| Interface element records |
▼

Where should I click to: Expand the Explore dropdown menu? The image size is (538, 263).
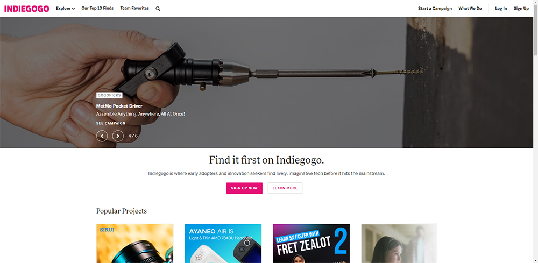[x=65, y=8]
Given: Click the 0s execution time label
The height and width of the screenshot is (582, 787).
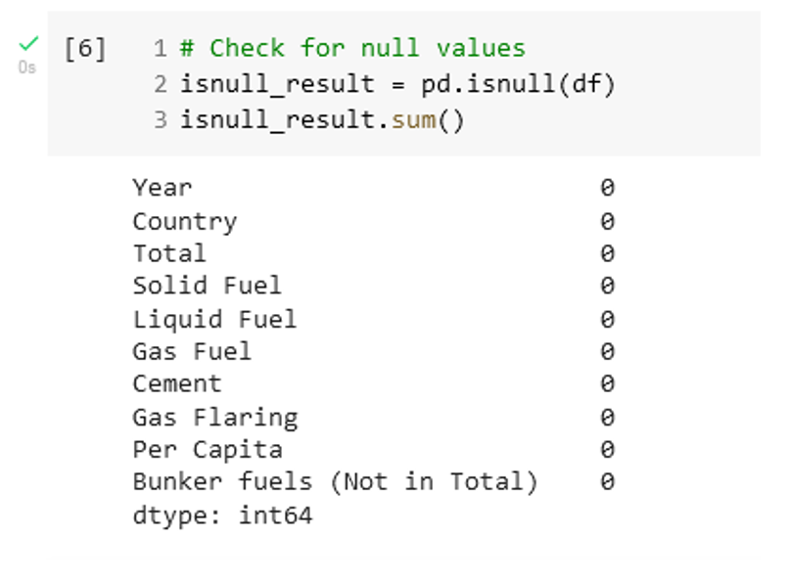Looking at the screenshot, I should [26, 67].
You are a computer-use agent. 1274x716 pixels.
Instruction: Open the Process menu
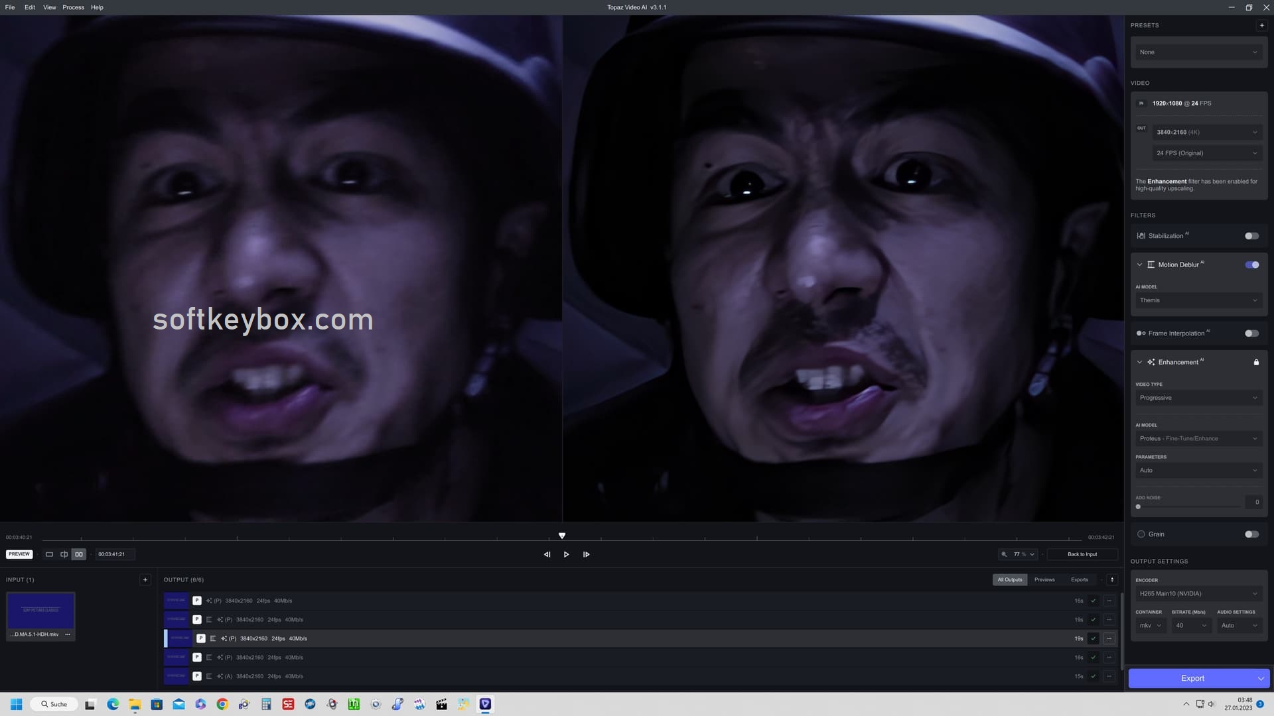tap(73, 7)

▲
▼

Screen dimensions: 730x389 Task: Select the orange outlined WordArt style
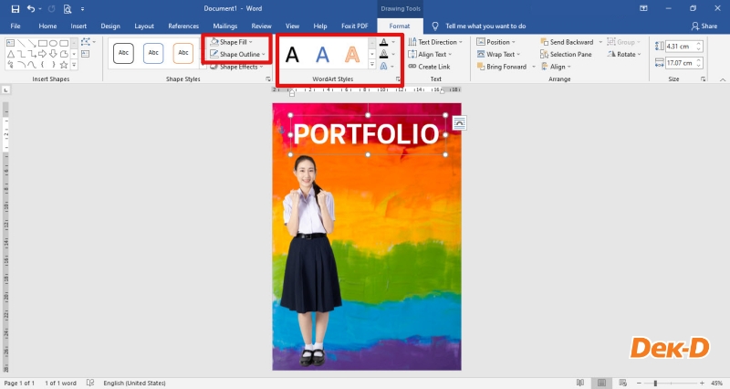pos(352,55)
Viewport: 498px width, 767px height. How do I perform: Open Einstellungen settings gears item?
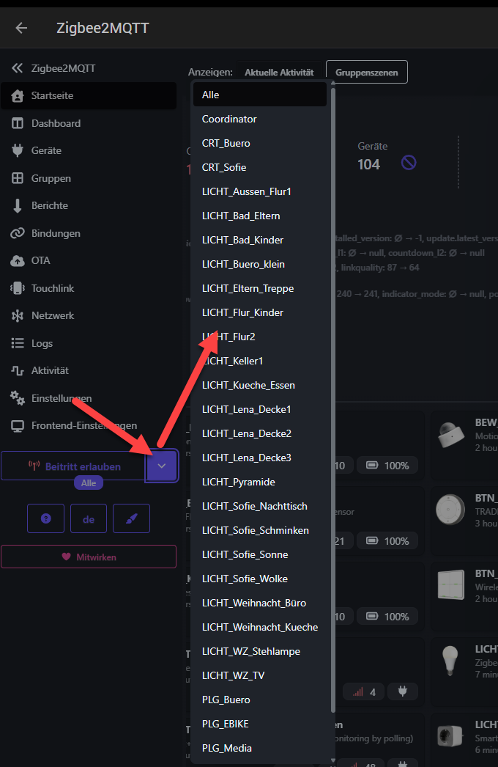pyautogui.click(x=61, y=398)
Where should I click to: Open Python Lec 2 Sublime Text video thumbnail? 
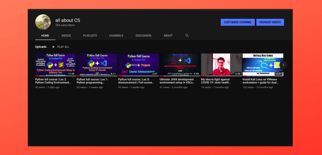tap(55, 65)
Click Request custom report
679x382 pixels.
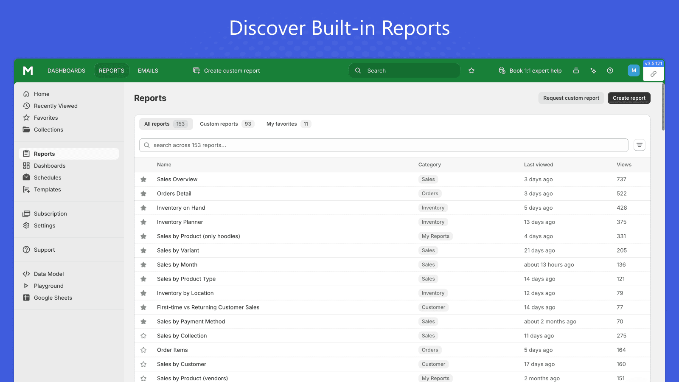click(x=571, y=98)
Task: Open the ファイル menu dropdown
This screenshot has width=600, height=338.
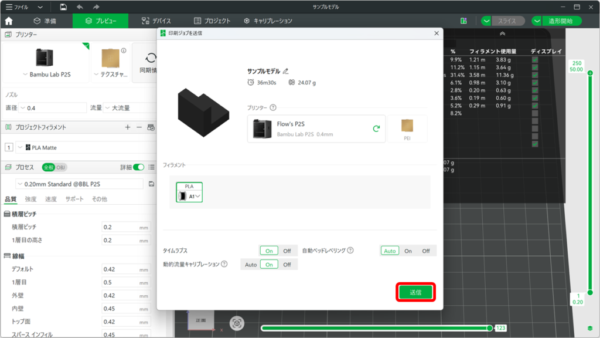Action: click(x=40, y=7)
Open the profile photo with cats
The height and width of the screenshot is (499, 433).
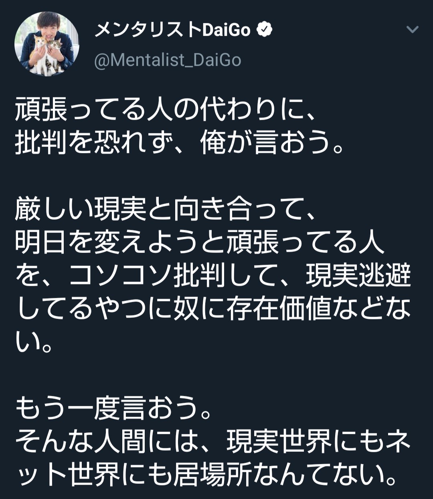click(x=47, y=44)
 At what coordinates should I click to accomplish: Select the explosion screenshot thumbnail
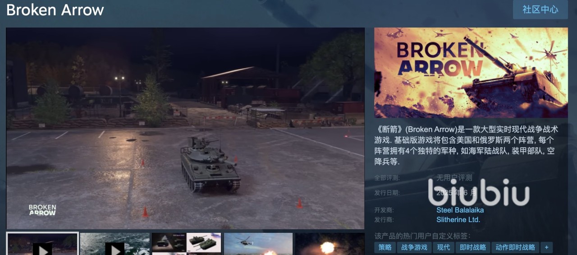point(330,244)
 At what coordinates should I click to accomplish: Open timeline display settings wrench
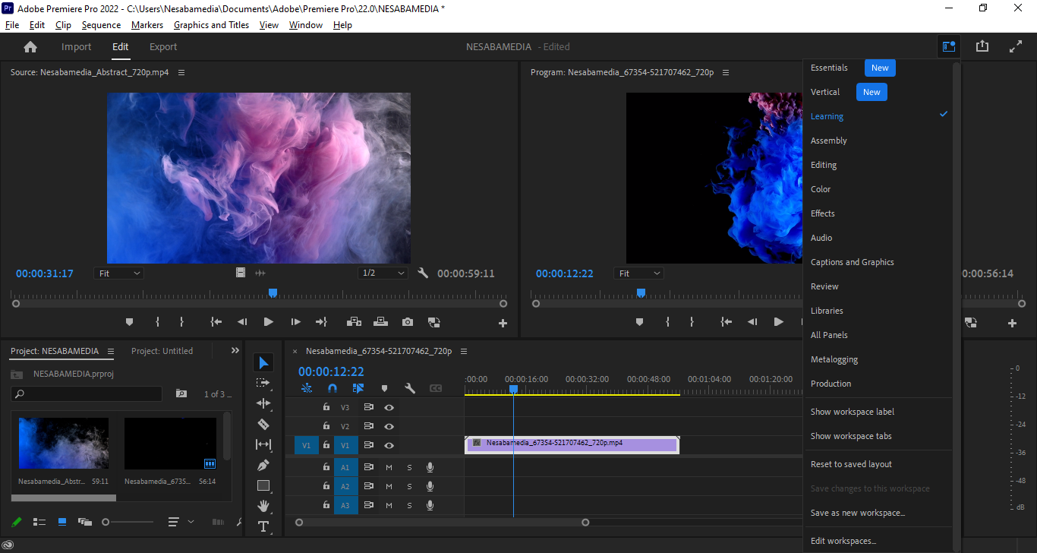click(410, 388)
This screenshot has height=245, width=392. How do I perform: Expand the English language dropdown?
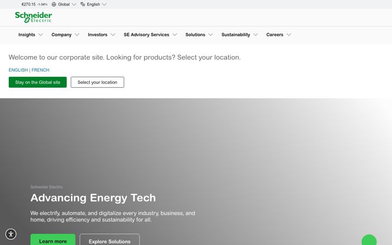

▲

Give the stretch of the listing from the line containing "Open the profile photo with cats" through the line containing "This screenshot has height=245, width=392." as a JSON list of strings, one string per line and no blank lines. Omit the pictures.

[
  "Open the profile photo with cats",
  "The height and width of the screenshot is (499, 433).",
  "click(x=47, y=44)",
  " At what coordinates should I click to accomplish: Select the explosion screenshot thumbnail",
  "point(330,244)",
  " At what coordinates should I click to accomplish: Open timeline display settings wrench",
  "click(410, 388)",
  "This screenshot has height=245, width=392. How do I perform: Expand the English language dropdown?"
]